**** Texte extrait ****
Cependant que, chaque année, de nombreuses processions amenaient à la « colline sainte » (ce n'était pas encore
Fourvière) les clergés de la Primatiale, de Saint-Just et des paroisses de la
ville, ainsi que des pèlerins en foules.
C'est dans
cette atmosphère roborative que vécut le second monastère lyonnais de la
Visitation quand il se fut installé, en 1630, sur le domaine de l'Antiquaille.
**** Données fournies ****
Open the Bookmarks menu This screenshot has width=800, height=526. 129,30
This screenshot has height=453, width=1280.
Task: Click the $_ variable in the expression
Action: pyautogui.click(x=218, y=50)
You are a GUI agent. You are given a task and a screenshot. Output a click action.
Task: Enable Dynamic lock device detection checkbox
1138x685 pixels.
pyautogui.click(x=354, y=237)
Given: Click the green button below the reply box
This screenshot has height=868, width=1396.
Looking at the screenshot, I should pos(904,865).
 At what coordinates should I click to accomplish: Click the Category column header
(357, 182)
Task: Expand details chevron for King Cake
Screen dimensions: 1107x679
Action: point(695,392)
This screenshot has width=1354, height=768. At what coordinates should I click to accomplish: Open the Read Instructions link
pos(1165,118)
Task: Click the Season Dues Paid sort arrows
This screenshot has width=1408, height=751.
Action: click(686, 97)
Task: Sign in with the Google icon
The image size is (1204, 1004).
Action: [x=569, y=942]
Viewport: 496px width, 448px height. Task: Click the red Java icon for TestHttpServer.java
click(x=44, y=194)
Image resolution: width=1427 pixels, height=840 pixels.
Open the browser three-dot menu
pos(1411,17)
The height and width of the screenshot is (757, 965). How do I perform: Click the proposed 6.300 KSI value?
****
Tâche à réaliser: Transcrivez intégralement le texte sur le monastère lyonnais de la Visitation, sans y changer un seul mot. Les entrées n'ont aucun rôle ici.

Résultat obtenu:
Cependant que, chaque année, de nombreuses processions amenaient à la « colline sainte » (ce n'était pas encore
Fourvière) les clergés de la Primatiale, de Saint-Just et des paroisses de la
ville, ainsi que des pèlerins en foules.
C'est dans
cette atmosphère roborative que vécut le second monastère lyonnais de la
Visitation quand il se fut installé, en 1630, sur le domaine de l'Antiquaille.